Start of Block

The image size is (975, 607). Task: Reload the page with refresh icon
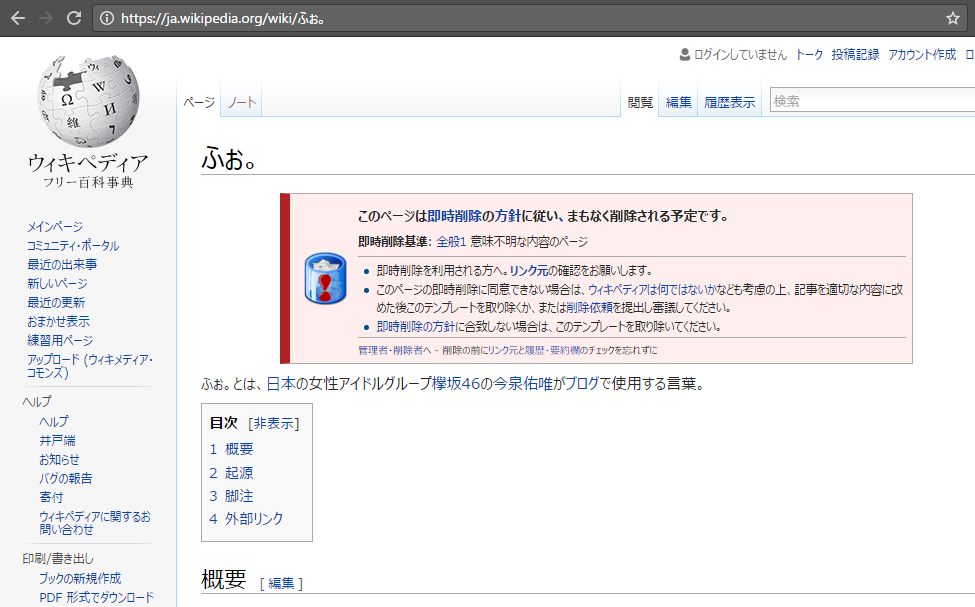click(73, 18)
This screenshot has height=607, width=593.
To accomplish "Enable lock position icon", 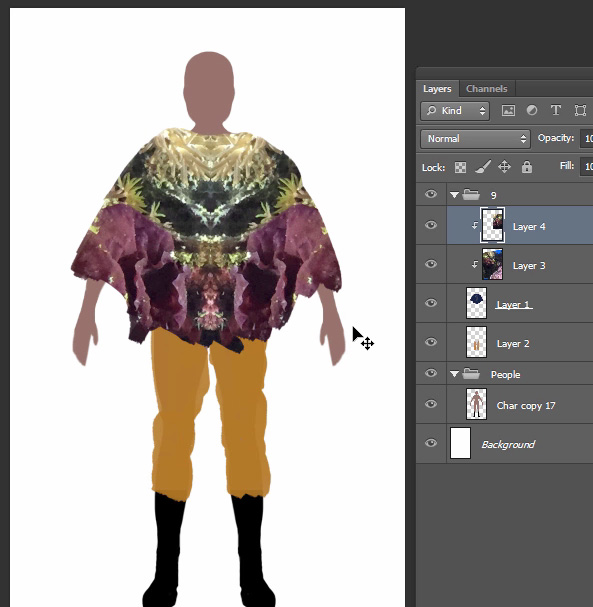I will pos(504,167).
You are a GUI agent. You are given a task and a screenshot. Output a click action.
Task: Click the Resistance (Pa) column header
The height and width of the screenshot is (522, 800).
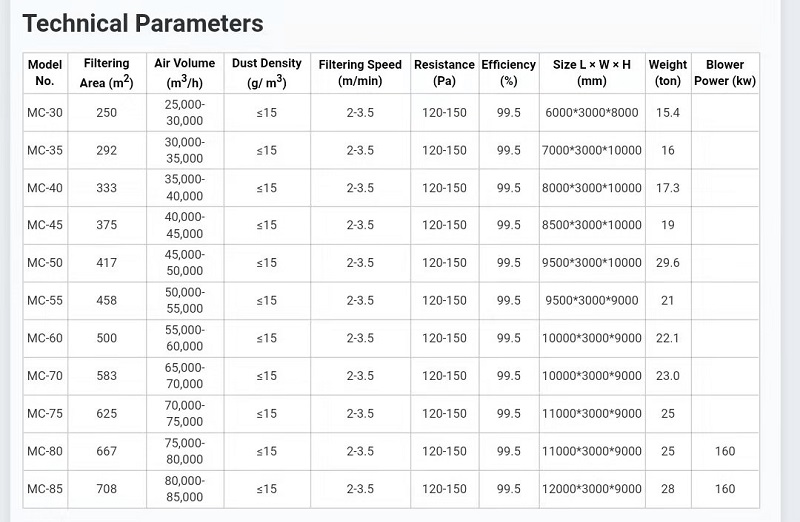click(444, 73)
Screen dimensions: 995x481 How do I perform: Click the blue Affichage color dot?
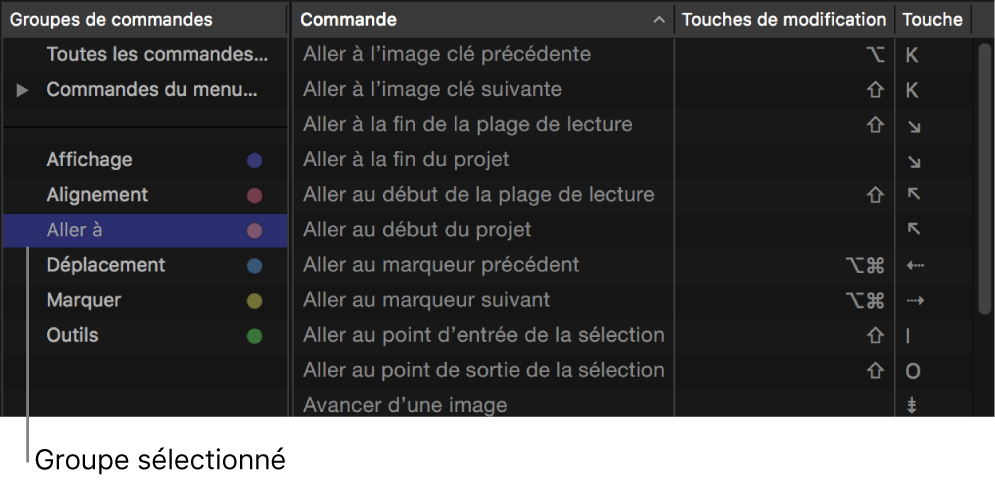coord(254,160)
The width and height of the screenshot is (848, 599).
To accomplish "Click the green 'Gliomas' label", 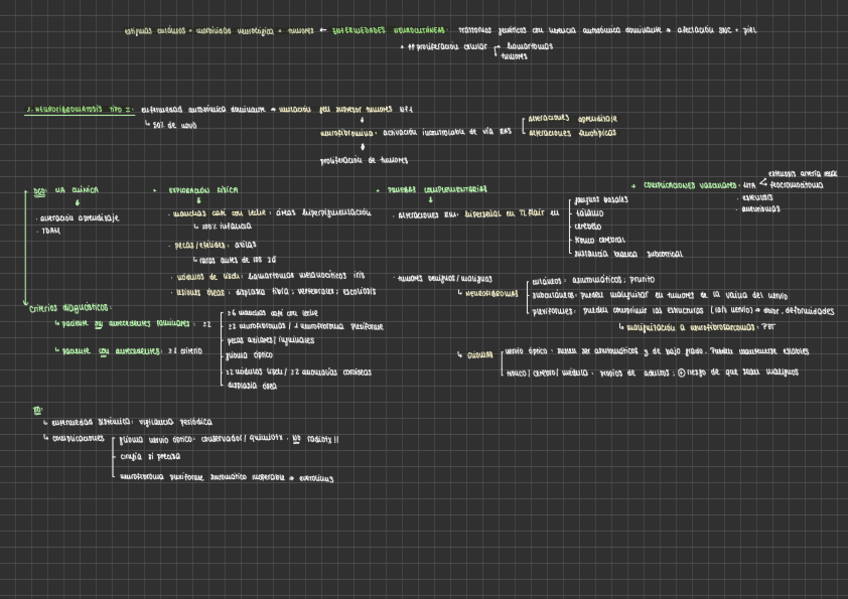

End of Block
Start of Block

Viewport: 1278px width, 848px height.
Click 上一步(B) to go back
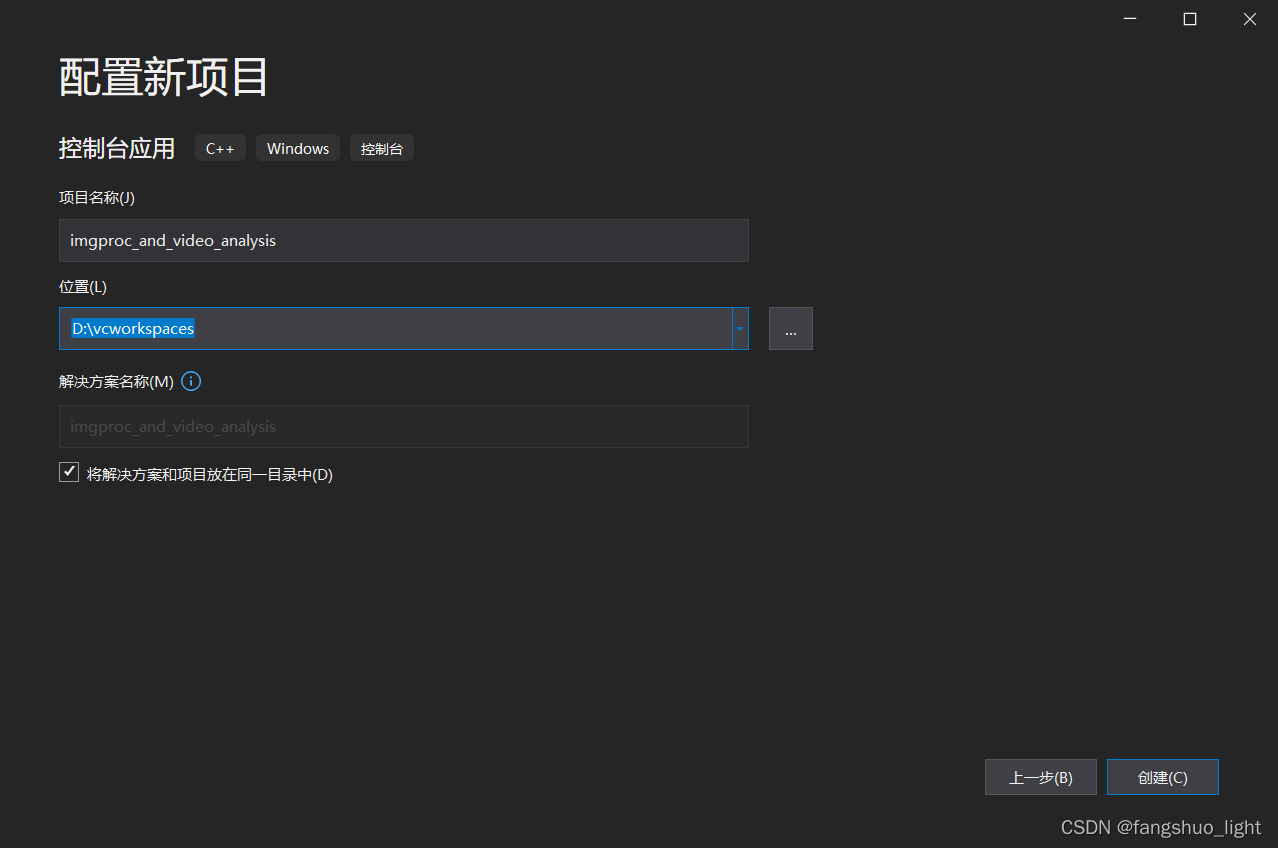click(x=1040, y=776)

End of Block
Start of Block

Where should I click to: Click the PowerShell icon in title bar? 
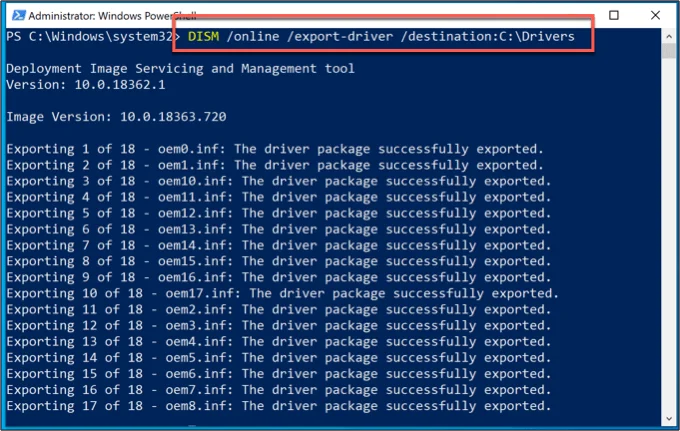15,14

End of Block

▸ Problem description
Where a picture appears in the records above, omit it, and transcribe exactly the stretch of lines from the one with "You are a GUI" through the one with "the green 'Gliomas'".

▸ Task answer
You are a GUI agent. You are given a task and a screenshot. Output a click action.
Task: Click the Resistance (Pa) column header
The height and width of the screenshot is (522, 800).
click(444, 73)
Screen dimensions: 995x481 How do I perform: Click the blue Affichage color dot?
coord(254,160)
The width and height of the screenshot is (848, 599).
To accomplish "Click the green 'Gliomas' label", 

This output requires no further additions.